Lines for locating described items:
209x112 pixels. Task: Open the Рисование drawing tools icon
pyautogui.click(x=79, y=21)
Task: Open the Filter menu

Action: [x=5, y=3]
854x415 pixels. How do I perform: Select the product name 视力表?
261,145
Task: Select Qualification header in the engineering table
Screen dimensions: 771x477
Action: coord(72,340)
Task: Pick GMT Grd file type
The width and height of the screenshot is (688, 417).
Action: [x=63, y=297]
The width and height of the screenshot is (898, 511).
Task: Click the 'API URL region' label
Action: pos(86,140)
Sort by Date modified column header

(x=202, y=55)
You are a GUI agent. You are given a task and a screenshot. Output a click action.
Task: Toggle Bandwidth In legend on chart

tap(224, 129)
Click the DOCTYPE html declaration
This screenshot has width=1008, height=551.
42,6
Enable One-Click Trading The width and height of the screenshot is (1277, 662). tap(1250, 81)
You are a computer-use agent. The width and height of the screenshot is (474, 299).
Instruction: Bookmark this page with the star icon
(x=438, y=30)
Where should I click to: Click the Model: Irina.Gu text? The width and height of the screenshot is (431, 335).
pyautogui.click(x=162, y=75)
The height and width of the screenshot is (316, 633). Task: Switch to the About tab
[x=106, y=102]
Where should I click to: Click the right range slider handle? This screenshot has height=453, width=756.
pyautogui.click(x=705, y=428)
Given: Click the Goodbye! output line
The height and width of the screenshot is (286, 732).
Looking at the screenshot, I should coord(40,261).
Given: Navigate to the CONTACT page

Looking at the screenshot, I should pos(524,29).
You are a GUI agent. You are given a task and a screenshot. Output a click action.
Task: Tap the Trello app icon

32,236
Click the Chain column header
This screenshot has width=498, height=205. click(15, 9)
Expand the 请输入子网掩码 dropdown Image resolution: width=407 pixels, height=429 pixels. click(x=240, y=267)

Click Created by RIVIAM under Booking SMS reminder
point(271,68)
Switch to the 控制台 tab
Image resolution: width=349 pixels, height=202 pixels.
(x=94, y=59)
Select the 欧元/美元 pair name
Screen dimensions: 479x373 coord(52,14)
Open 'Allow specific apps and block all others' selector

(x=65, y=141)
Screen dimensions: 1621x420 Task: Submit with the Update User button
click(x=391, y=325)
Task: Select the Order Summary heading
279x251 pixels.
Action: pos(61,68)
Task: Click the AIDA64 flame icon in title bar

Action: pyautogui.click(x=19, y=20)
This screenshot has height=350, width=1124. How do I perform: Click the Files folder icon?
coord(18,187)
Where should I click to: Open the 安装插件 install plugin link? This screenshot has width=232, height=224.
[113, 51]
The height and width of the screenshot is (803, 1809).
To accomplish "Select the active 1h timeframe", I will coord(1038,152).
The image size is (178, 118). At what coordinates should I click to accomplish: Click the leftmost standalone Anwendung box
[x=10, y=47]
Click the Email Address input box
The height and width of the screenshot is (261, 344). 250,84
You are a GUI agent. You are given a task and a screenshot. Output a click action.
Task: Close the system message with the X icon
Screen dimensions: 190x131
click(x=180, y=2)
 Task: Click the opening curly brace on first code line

**Brief**
Write out all of the lines above again, swapping "Trello" for "Slack" and leaving everything else as it is.

**Response**
209x112 pixels. Task: Open the Рисование drawing tools icon
pyautogui.click(x=79, y=21)
Task: Open the Filter menu

Action: [x=5, y=3]
854x415 pixels. How do I perform: Select the product name 视力表?
261,145
Task: Select Qualification header in the engineering table
Screen dimensions: 771x477
Action: coord(72,340)
Task: Pick GMT Grd file type
The width and height of the screenshot is (688, 417).
Action: [x=63, y=297]
The width and height of the screenshot is (898, 511).
Task: Click the 'API URL region' label
Action: pos(86,140)
Sort by Date modified column header

(x=202, y=55)
You are a GUI agent. You are given a task and a screenshot. Output a click action.
Task: Toggle Bandwidth In legend on chart

tap(224, 129)
Click the DOCTYPE html declaration
This screenshot has width=1008, height=551.
42,6
Enable One-Click Trading The width and height of the screenshot is (1277, 662). tap(1250, 81)
You are a computer-use agent. The width and height of the screenshot is (474, 299).
Instruction: Bookmark this page with the star icon
(x=438, y=30)
Where should I click to: Click the Model: Irina.Gu text? The width and height of the screenshot is (431, 335).
pyautogui.click(x=162, y=75)
The height and width of the screenshot is (316, 633). Task: Switch to the About tab
[x=106, y=102]
Where should I click to: Click the right range slider handle? This screenshot has height=453, width=756.
pyautogui.click(x=705, y=428)
Given: Click the Goodbye! output line
The height and width of the screenshot is (286, 732).
Looking at the screenshot, I should coord(40,261).
Given: Navigate to the CONTACT page

Looking at the screenshot, I should pos(524,29).
You are a GUI agent. You are given a task and a screenshot. Output a click action.
Task: Tap the Slack app icon

32,236
Click the Chain column header
This screenshot has width=498, height=205. click(15, 9)
Expand the 请输入子网掩码 dropdown Image resolution: width=407 pixels, height=429 pixels. click(x=240, y=267)

Click Created by RIVIAM under Booking SMS reminder
point(271,68)
Switch to the 控制台 tab
Image resolution: width=349 pixels, height=202 pixels.
(x=94, y=59)
Select the 欧元/美元 pair name
Screen dimensions: 479x373 coord(52,14)
Open 'Allow specific apps and block all others' selector

(x=65, y=141)
Screen dimensions: 1621x420 Task: Submit with the Update User button
click(x=391, y=325)
Task: Select the Order Summary heading
279x251 pixels.
Action: pos(61,68)
Task: Click the AIDA64 flame icon in title bar

Action: pyautogui.click(x=19, y=20)
This screenshot has height=350, width=1124. How do I perform: Click the Files folder icon?
coord(18,187)
Where should I click to: Open the 安装插件 install plugin link? This screenshot has width=232, height=224.
[113, 51]
The height and width of the screenshot is (803, 1809).
To accomplish "Select the active 1h timeframe", I will coord(1038,152).
The image size is (178, 118). At what coordinates should I click to accomplish: Click the leftmost standalone Anwendung box
[x=10, y=47]
Click the Email Address input box
The height and width of the screenshot is (261, 344). 250,84
You are a GUI agent. You are given a task and a screenshot. Output a click action.
Task: Close the system message with the X icon
Screen dimensions: 190x131
click(x=180, y=2)
 Task: Click the opening curly brace on first code line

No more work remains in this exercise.